* [DATA TO USE]
* * * *

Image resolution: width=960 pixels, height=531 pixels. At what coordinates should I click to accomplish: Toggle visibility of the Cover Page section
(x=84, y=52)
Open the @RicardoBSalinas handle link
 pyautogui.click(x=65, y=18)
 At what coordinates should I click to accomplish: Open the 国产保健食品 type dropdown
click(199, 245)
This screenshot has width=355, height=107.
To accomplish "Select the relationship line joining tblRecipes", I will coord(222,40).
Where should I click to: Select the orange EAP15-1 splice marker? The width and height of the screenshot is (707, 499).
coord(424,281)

* * * *

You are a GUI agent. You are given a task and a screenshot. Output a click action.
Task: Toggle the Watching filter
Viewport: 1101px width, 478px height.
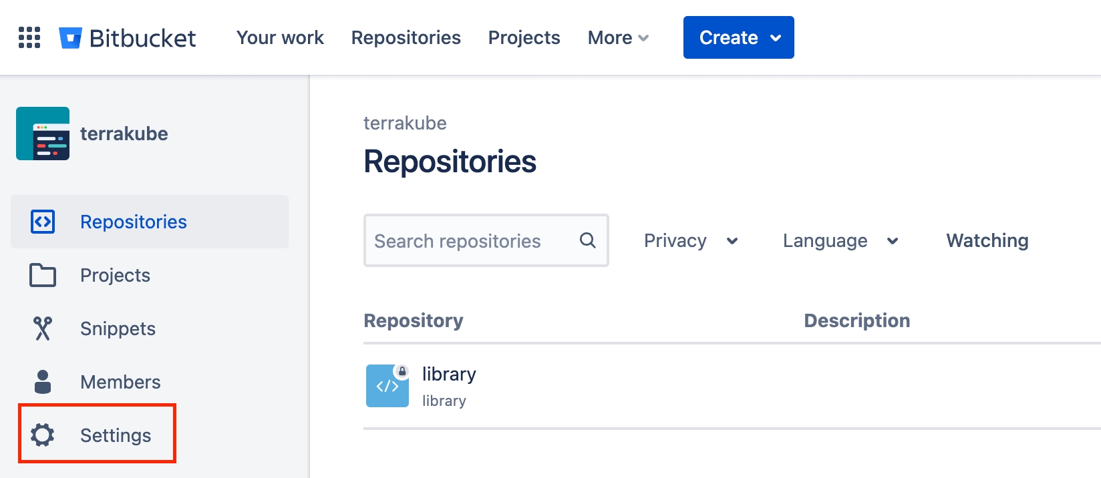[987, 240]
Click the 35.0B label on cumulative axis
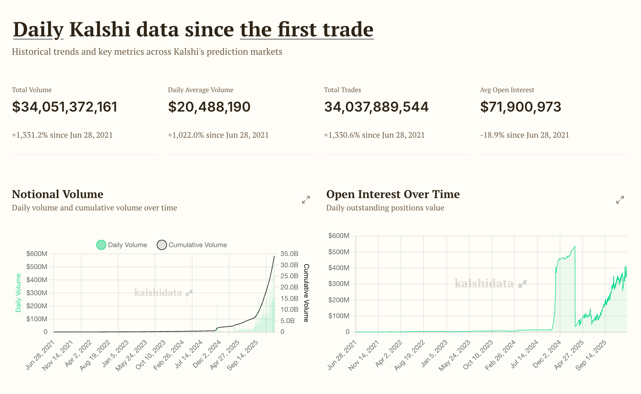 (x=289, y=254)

* * * *

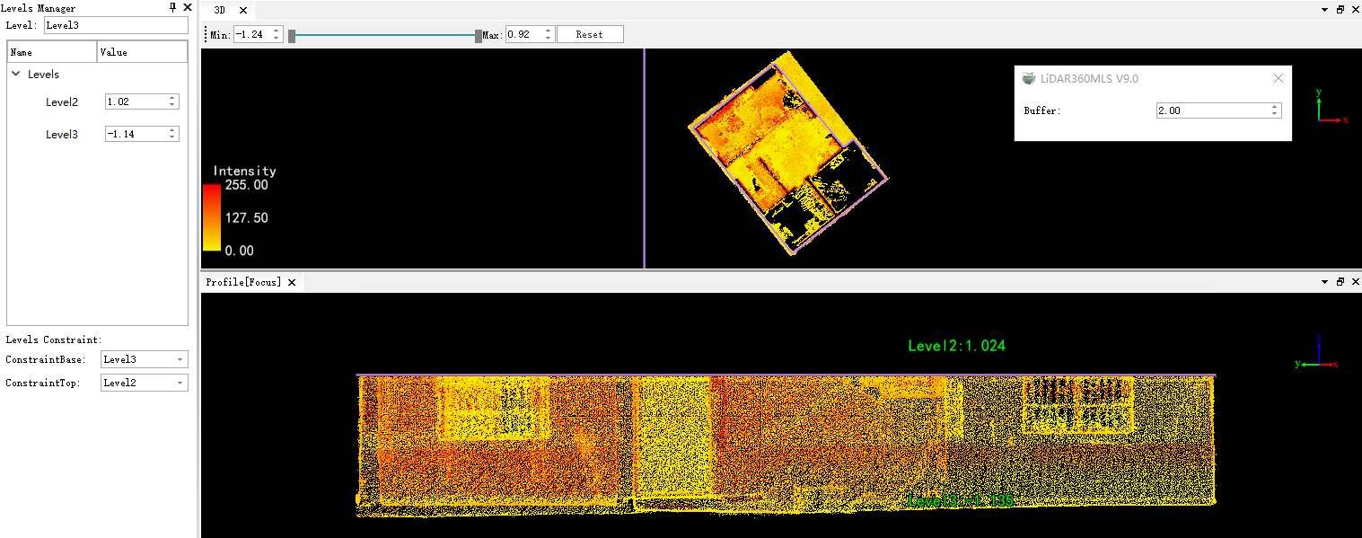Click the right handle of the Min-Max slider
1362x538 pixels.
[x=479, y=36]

* * * *

* [OBJECTIVE] Copy the entries verbatim, beginning with the line that contains "At what coordinates should I click to accomplish: Open" and continuing through the line that contains "I will coord(222,40).", with both of those lines included.

* [RESPONSE FOR THIS EXERCISE]
 At what coordinates should I click to accomplish: Open the 国产保健食品 type dropdown
click(199, 245)
This screenshot has width=355, height=107.
To accomplish "Select the relationship line joining tblRecipes", I will coord(222,40).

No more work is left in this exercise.